You don't really ever syndicate your own feed, you offer it up for
syndication and some aggregator might decide to syndicate it elsewhere
if it wishes to. Or else it might not, I cannot be positive which.

Hi Andy,
Hey, thanks for the reply. I'll take all the suggestions and help I
can get! :)

O.K., I've changed the name of my basic RSS file so it has an .rss
extension.

The site is: www.fivestarbank.com, and the specific file is our CD
rates that I know customers would like to keep current on...that's why
I think the RSS feed would be a smart idea.

Comments? Further suggestions?

Thank you!
 
A

Andy Dingley

O.K., I've changed the name of my basic RSS file so it has an .rss
extension.

It's now served under a content-type of text/plain when it ought to
be application/rss+xml. Fix that if you can (Apache and .htaccess),
otherwise it _might_ be better as .xml and at least served as text/xml
or application/xml. Don't sweat this though: it's good practice, but
RSS is deliberately robust against it being mis-configured.

Also validate it with feed validator
http://feedvalidator.org/check.cgi?url=http://www.fivestarbank.com/fsb.rss

As it stands, it's valid but still needs a couple of tweaks.

You're using RSS 2.0, which is probably the best choice for you,
although the spec is unfortunately badly written and ambiguous. Worth
reading anyway though:
<http://cyber.law.harvard.edu/rss/rss.html>


Line by line:

<title>Welcome to the Five Star Bank RSS feed</title>
Don't welcome people, tell them what it is. It's not a web site, it's
an RSS feed. They don't "visit" this, they have it delivered to them.
Remeber that they might be reading this on their fridge screen
display, along with the morning's news and last night's baseball
result.


<link>http://www.fivestarbank.com</link>
Good. This should be to the human-readable website, not any part of
the feed


<description>Where Excellence Exceeds Expectations</description>
Lose the marketing flannel. Put some content here. Try "Five Star Bank
CD rates at 15th May 2007, valid for the next 5 days" or similar


<item>
One item. It's all you need. Not common practice, but entirely valid
in your application.

<title>Current CD Rates</title>
Be careful with words like "current" in any syndicatable protocol (it
might not still be current when yourr reader gets to see it). Only use
them with items that are clearly timestamped, otherwise you will
confuse users.

<link>http://www.fivestarbank.com/documents/Current_Rates.pdf</link>

I would still be happier if this pointed to a series of files called
"rates at 2007-05-15" etc. Delete them as soon as they're obsolete if
you wish, but at least it avoids confusion of mapping an old
"currrent" onto a new file with a changed rate. If you don't do this
then you are losing most of the advantages of RSS.

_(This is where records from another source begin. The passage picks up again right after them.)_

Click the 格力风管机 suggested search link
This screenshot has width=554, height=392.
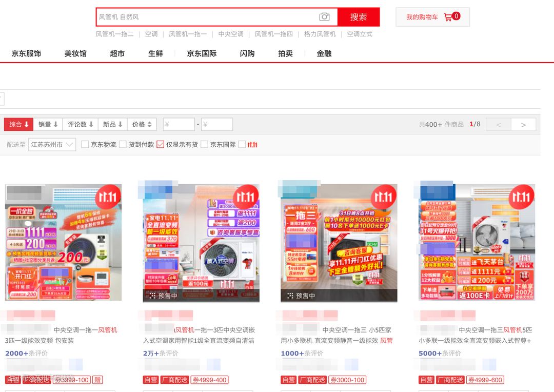coord(320,34)
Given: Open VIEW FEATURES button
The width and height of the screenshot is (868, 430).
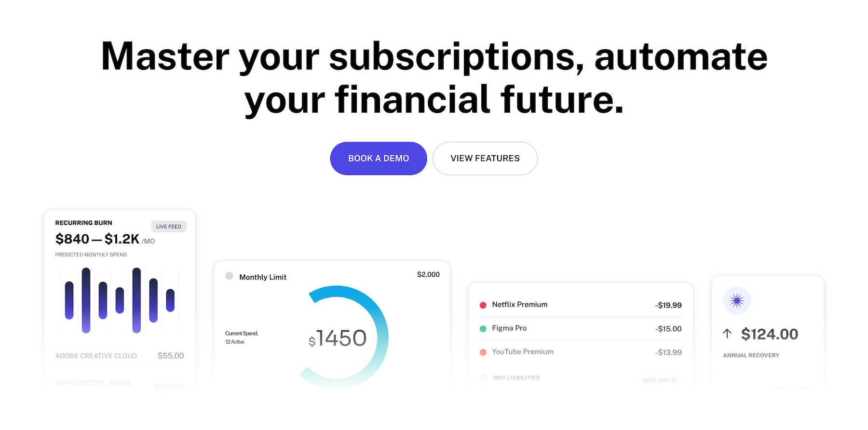Looking at the screenshot, I should 485,158.
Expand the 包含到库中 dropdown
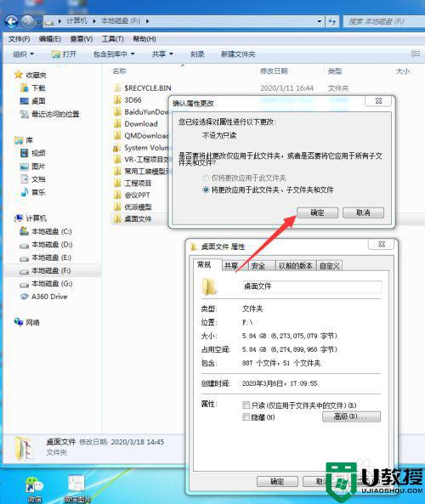 (114, 54)
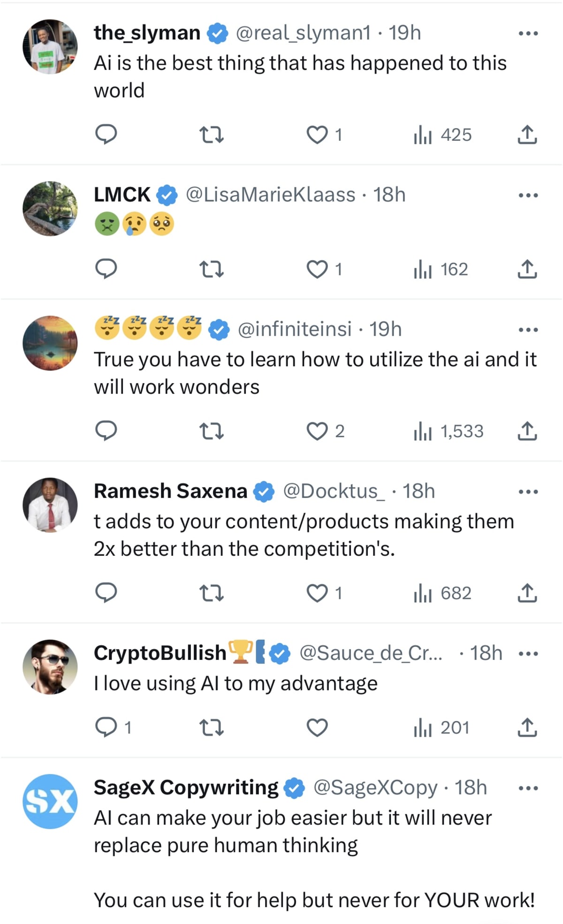Like Ramesh Saxena's tweet
The image size is (563, 924).
[x=319, y=593]
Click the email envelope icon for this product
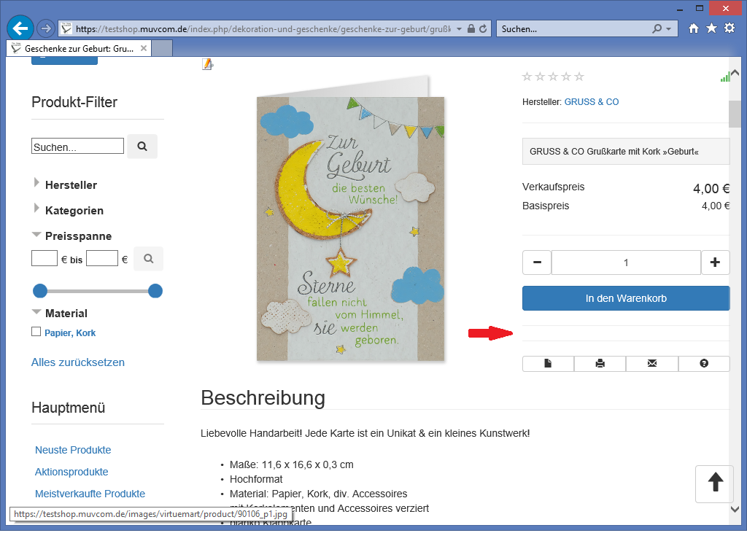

You can still make "current" 302 redirect to this week's file.

There's a separate commercial decision to be made as to whether you
want to have your historical rate history visible so easily (by
leaving the old files available). It's your call (but if you ever
make this information publically visible even temporarily, someone
will make a business out of recording it and selling histories of it).
Obviously a single filename kills this anyway.

<description></description>
Put something in there. Probably (for this one-item case) a
restatement of the channel's description.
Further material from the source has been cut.